Improving education policies to better support teachers

The OECD addresses long working hours for teachers by looking at cross-country analysis for the Teaching and Learning International Survey (TALIS).

What's the issue?

On average across the OECD, teachers report spending 78% of classroom time on actual teaching and learning and 13% of classroom time on keeping order in the classroom. The two TALIS studies, which produced similar results, show the significantly longer working hours of teachers in Japan compared to other TALIS countries. The findings from TALIS have been a wakeup call for Japan to channel resources into reforming education policies. Teachers reported that their self-efficacy is dependent on the time they spend actively teaching. The average number of hours teachers spend working per week in junior high schools across TALIS countries is around 38.3 hours, meanwhile in Japan it is 56 hours at present, increasing from the 53.9 hours in TALIS 2013 results.

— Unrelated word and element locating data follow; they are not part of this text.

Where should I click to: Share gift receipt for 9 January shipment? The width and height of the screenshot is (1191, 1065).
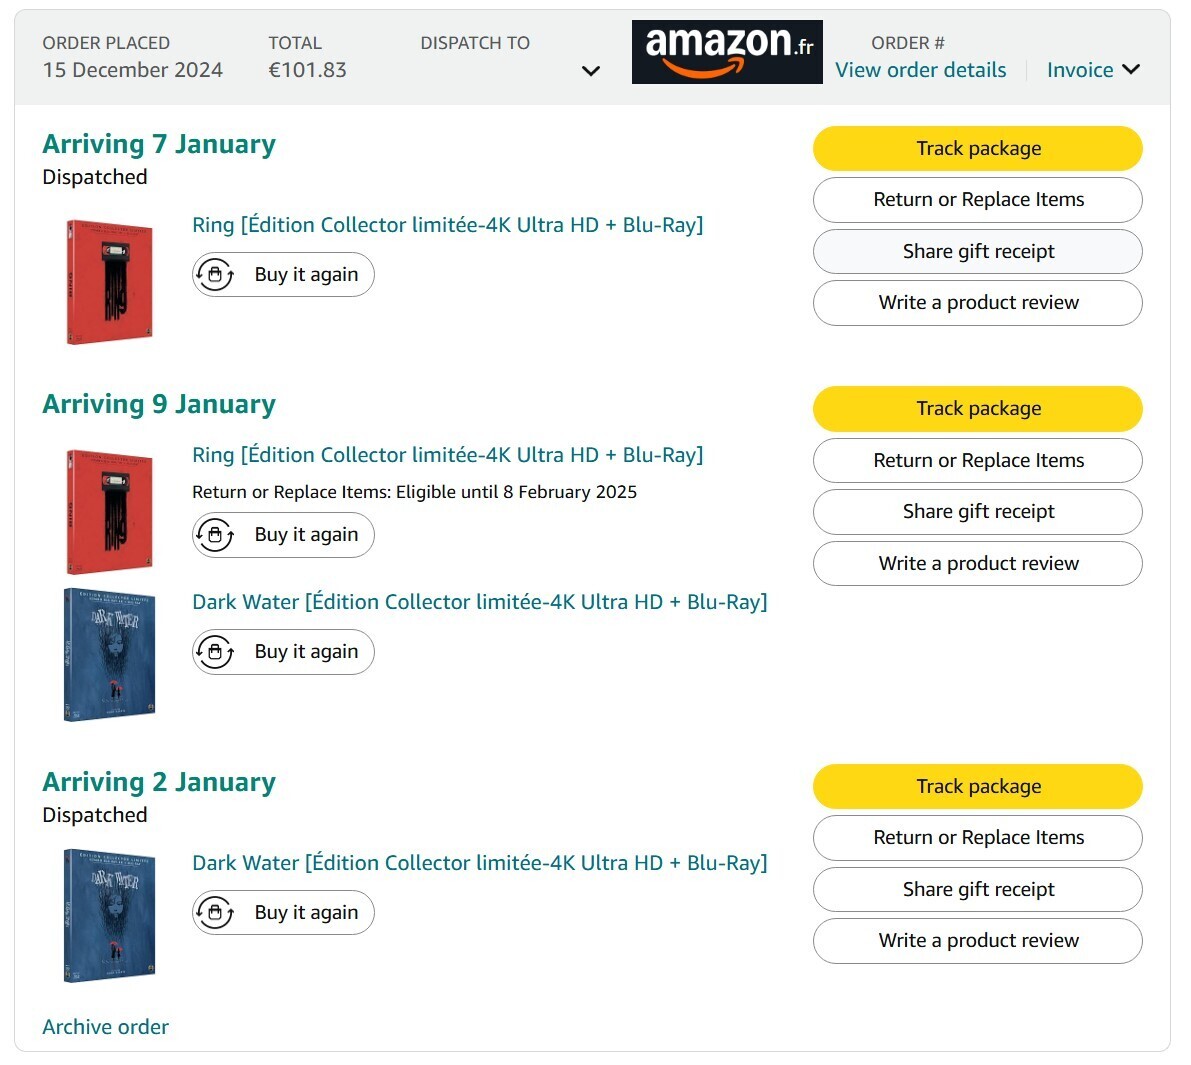[x=978, y=512]

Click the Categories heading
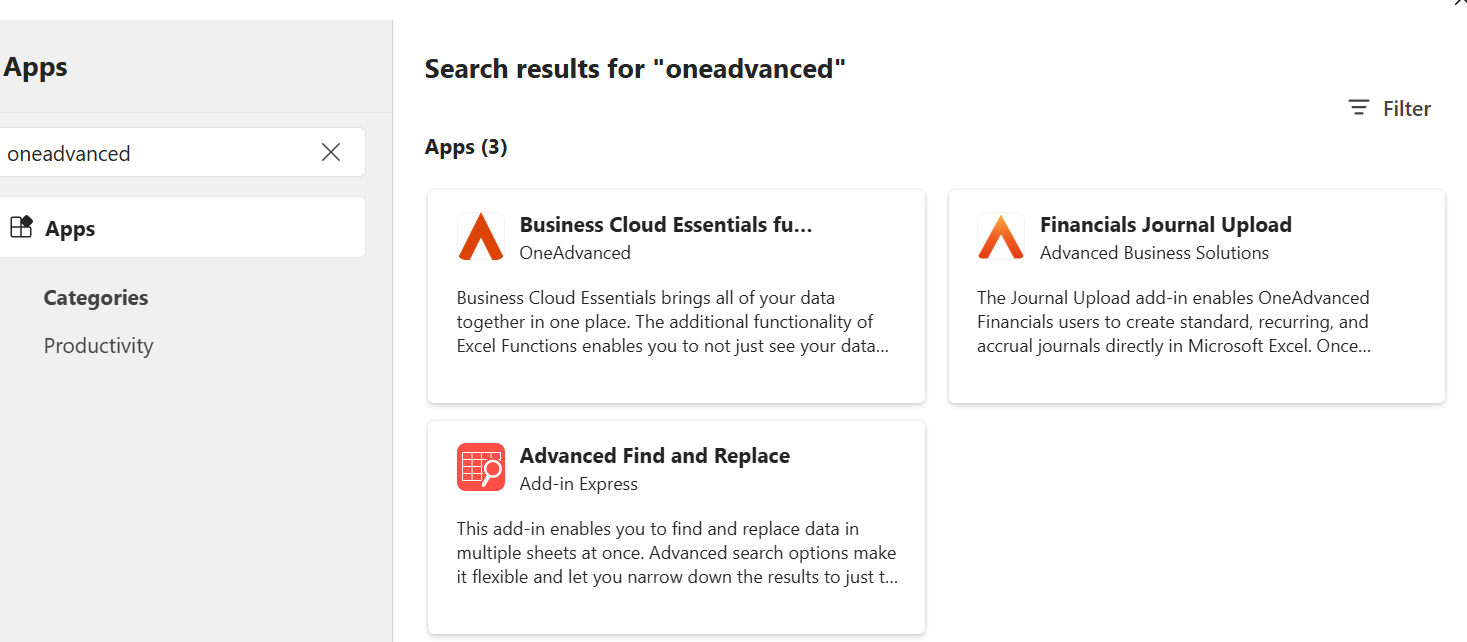tap(96, 298)
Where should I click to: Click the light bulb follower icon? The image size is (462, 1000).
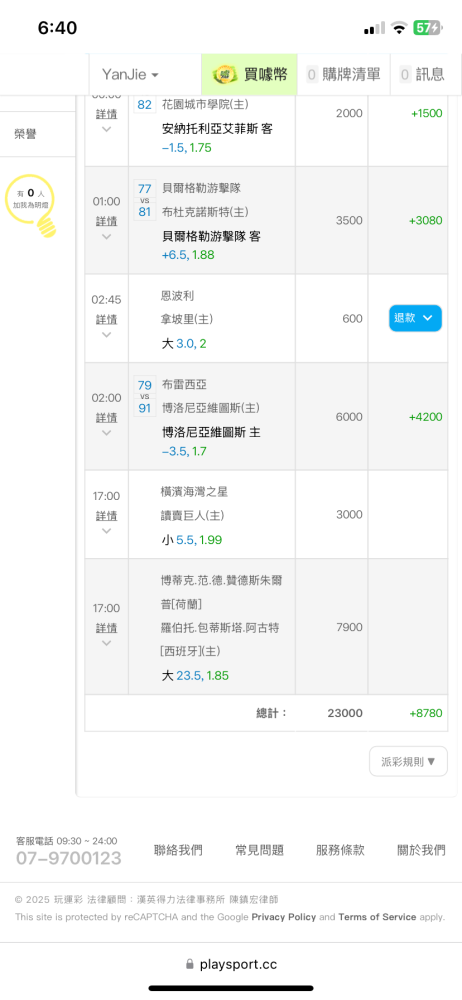32,205
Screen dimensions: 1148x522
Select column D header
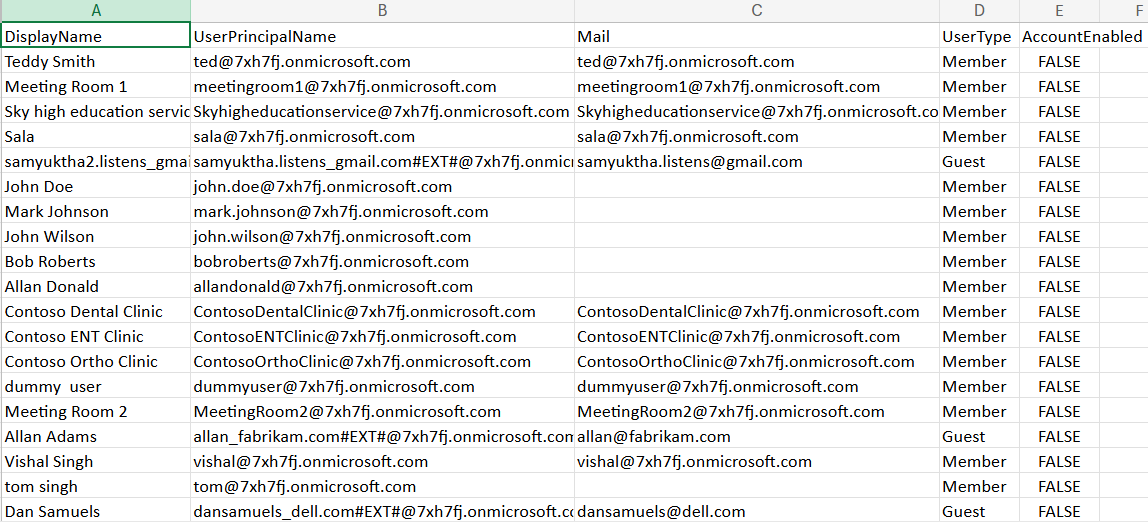979,10
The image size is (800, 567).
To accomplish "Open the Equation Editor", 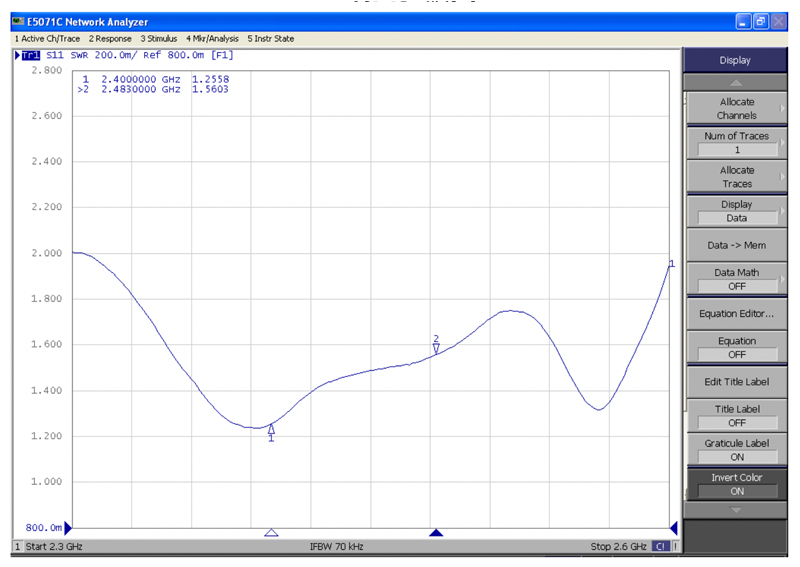I will [x=737, y=313].
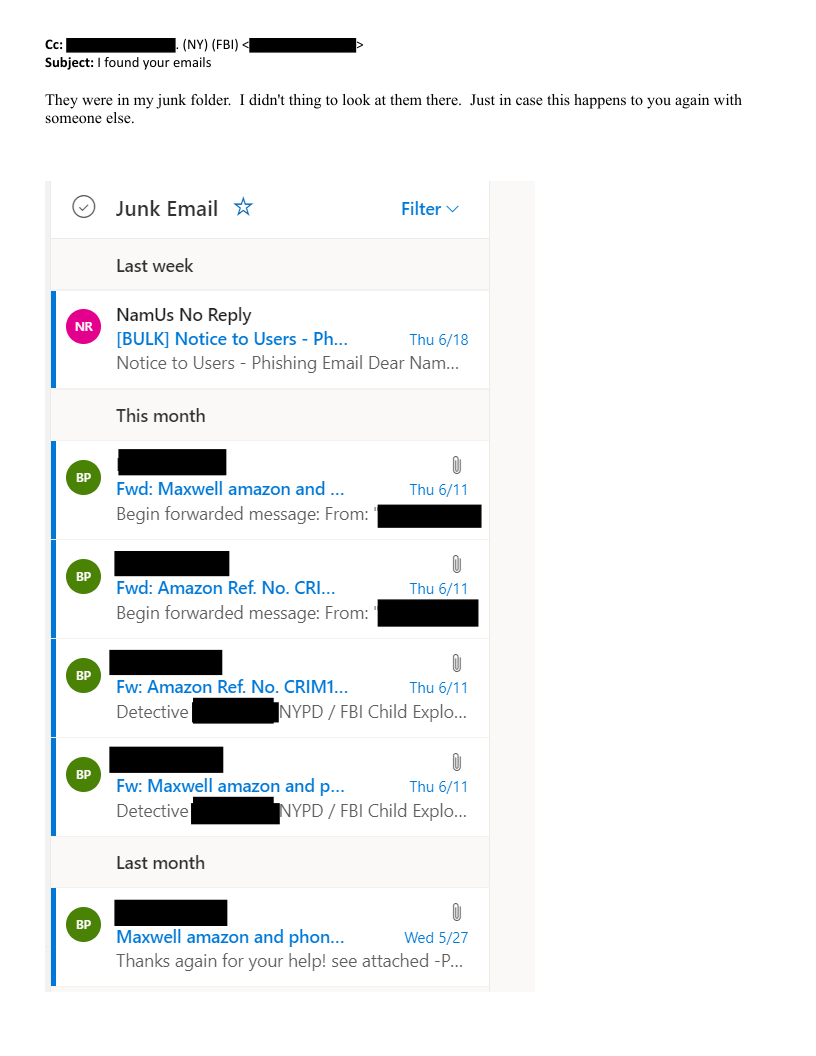Screen dimensions: 816x1056
Task: Click the Junk Email folder title
Action: [167, 209]
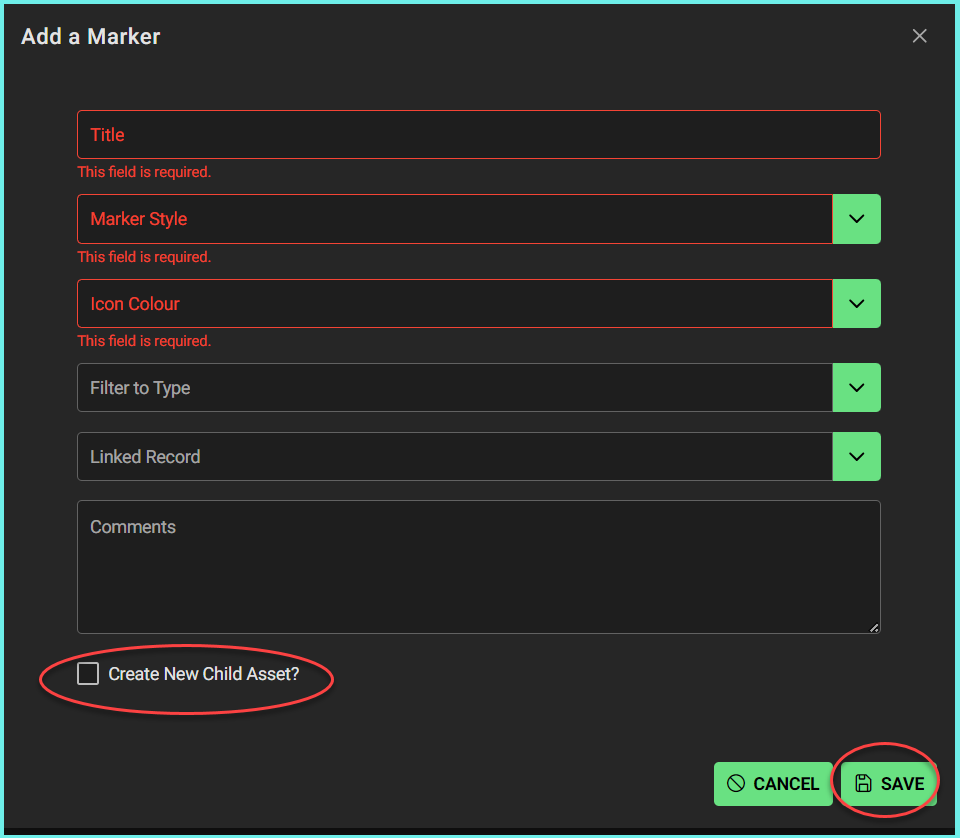The height and width of the screenshot is (838, 960).
Task: Close the Add a Marker dialog
Action: [920, 36]
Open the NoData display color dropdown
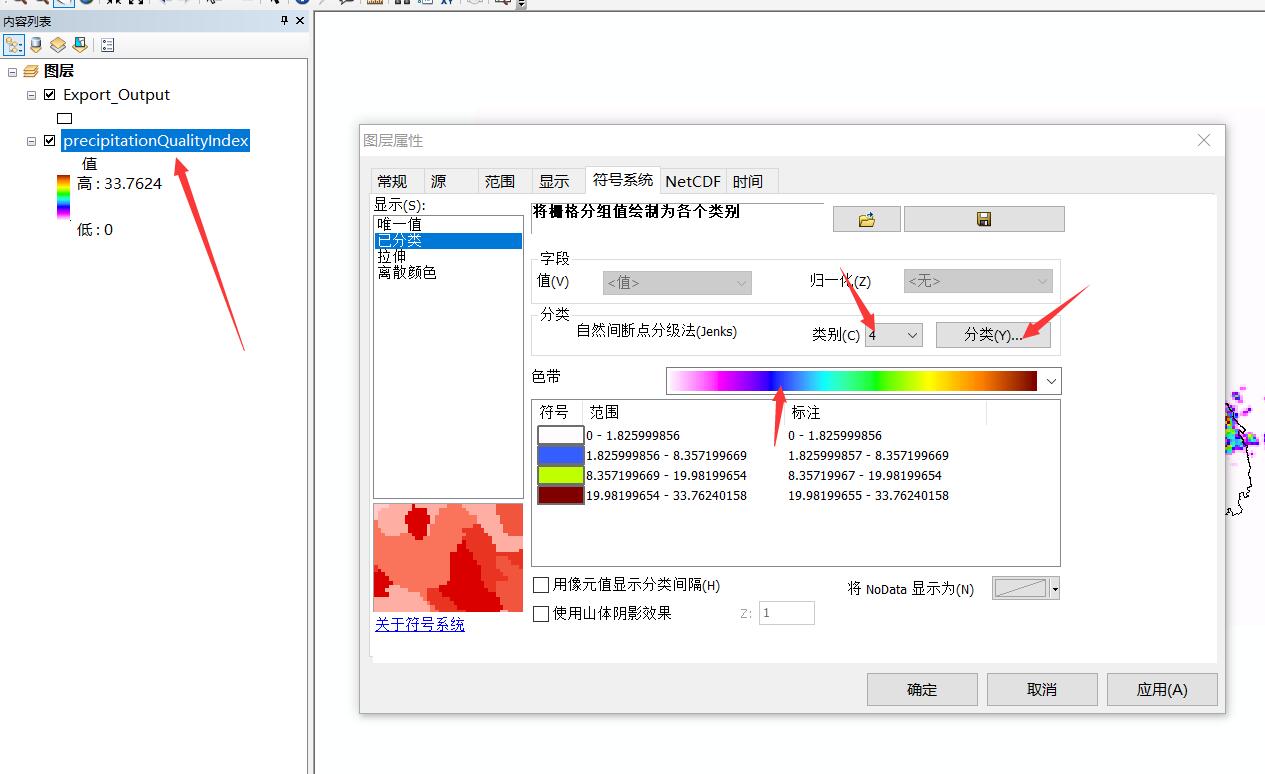Screen dimensions: 1265x774 pos(1053,588)
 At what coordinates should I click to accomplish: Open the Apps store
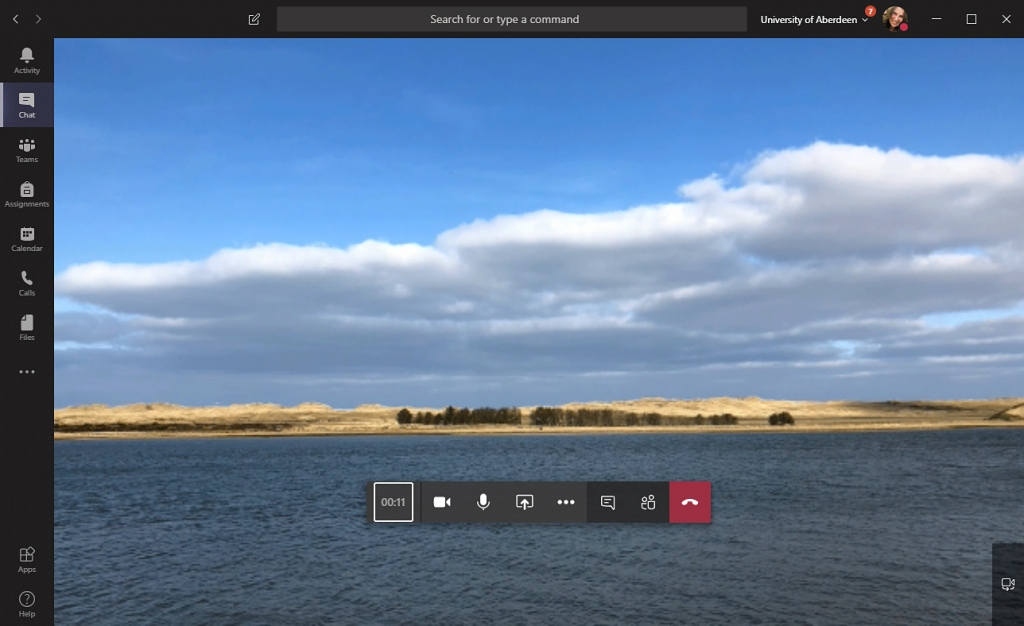[27, 559]
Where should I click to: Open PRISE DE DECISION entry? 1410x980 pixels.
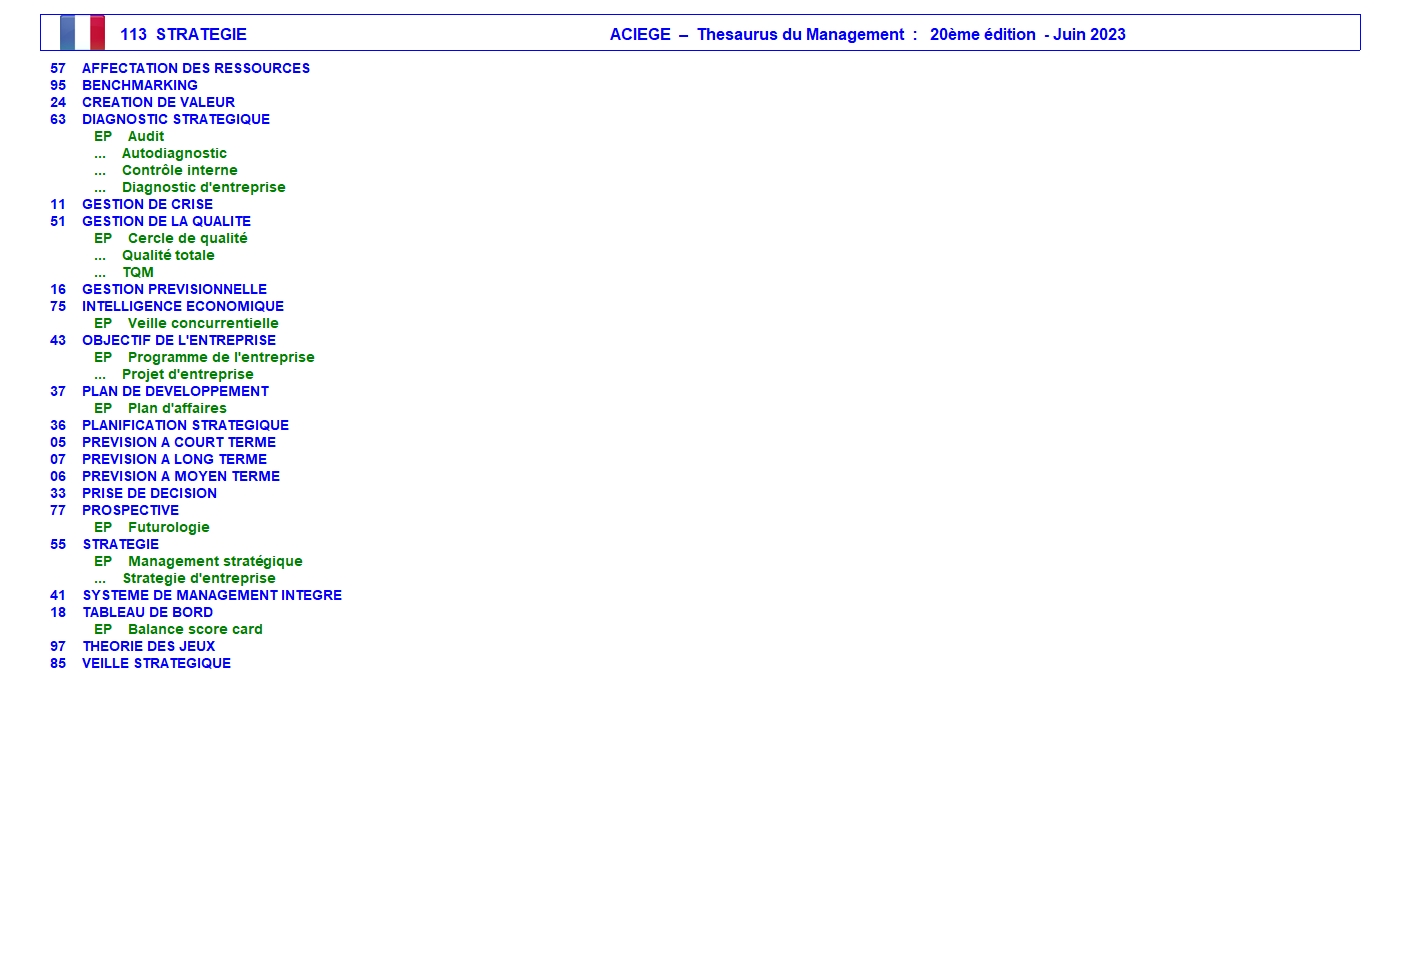click(x=149, y=493)
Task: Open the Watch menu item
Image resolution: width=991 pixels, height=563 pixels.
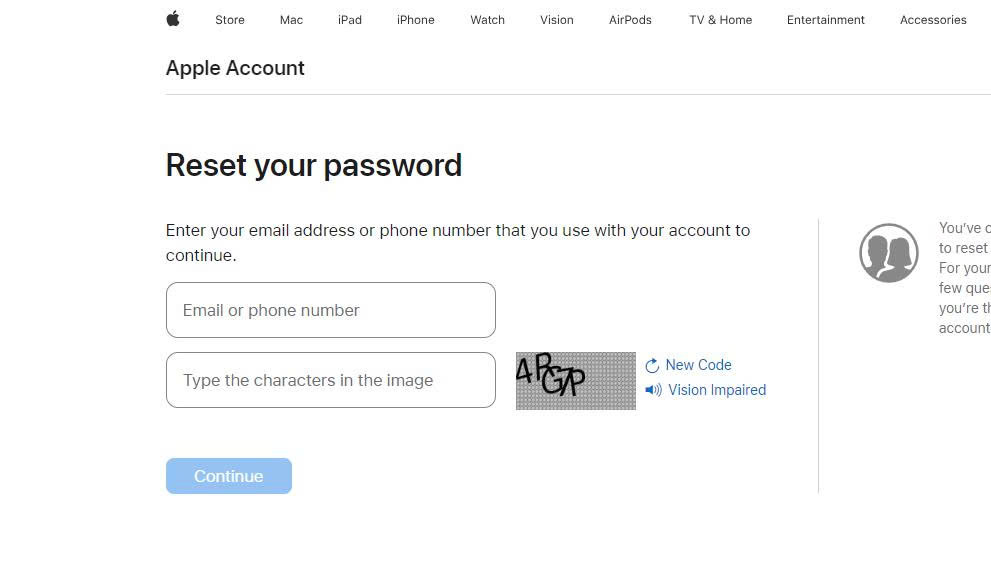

According to the OECD’s Education at a Glance, teachers in Japan are spending fewer hours actively teaching. Instead, teachers are focusing on duties outside of teaching: for example, extracurricular club activities take up 7.5 hours per week on average, compared to 1.9 hours a week in other TALIS countries. Other responsibilities include clerical work of around 5.6 hours per week in Japan compared to the 2.7 hours on average per week in other TALIS countries. The amount of actual classroom time is 18 hours per week, which is lower than the international average of 20.3 hours per week. These duties take time away from classroom teaching, which may influence the quality of education students receive. It may also affect teacher’s self-efficacy reports on their teaching ability. 

How are we addressing it?

In 2013 and 2018, the OECD used the TALIS results to recommend policy pointers that support teachers in the use of effective teaching practices to maximise active learning time. Additionally, both studies examine the extent to which certain factors affect teacher's reports of self-efficacy. The survey intends to ensure countries’ awareness and use of effective measures and policy pointers. For example, promoting small-group instruction to optimise classroom time.

 In Japan, the survey has been at the centre of increased discussion on teachers working extremely long hours. It plays a significant role in supporting the Ministry of Education, Culture, Sports, Science and Technology in their search for effective measures to ease the situation.  An official at the ministry of education stated,

 "We take the results very seriously. We want to continue implementing work-style reforms that allow teachers to concentrate on the roles only they can do."

What is the impact?

The TALIS results have raised awareness on the long working hours and have become the centre of teacher's work reforms by providing governments with current education policies in other TALIS countries. Early in the year, the Central Education Council submitted a report to the Minister of Education, Culture, Sports, Science and Technology aimed at reducing long work hours and mentioned key findings of the 2013 survey results. Following this report, the Ministry of Education (MEXT) set out a new guideline regulating working hours at Japanese public schools and sent it to all prefectural education committees in Japan, which limits overtime hours to below 45 hours per month.

Furthermore, TALIS results also provide extra support for unrelated class workload, for example a classroom assistant who takes care of clerical duties and document preparation. According to the Shimono Newspaper in Japan, the survey urged Oyama City’s (Tochigi Prefecture) board of education to introduce extracurricular activity instructors, who took on this workload, providing better quality education for students while helping teachers. The results have influenced the education sector of Japan to increase support for teachers and overcome these challenges.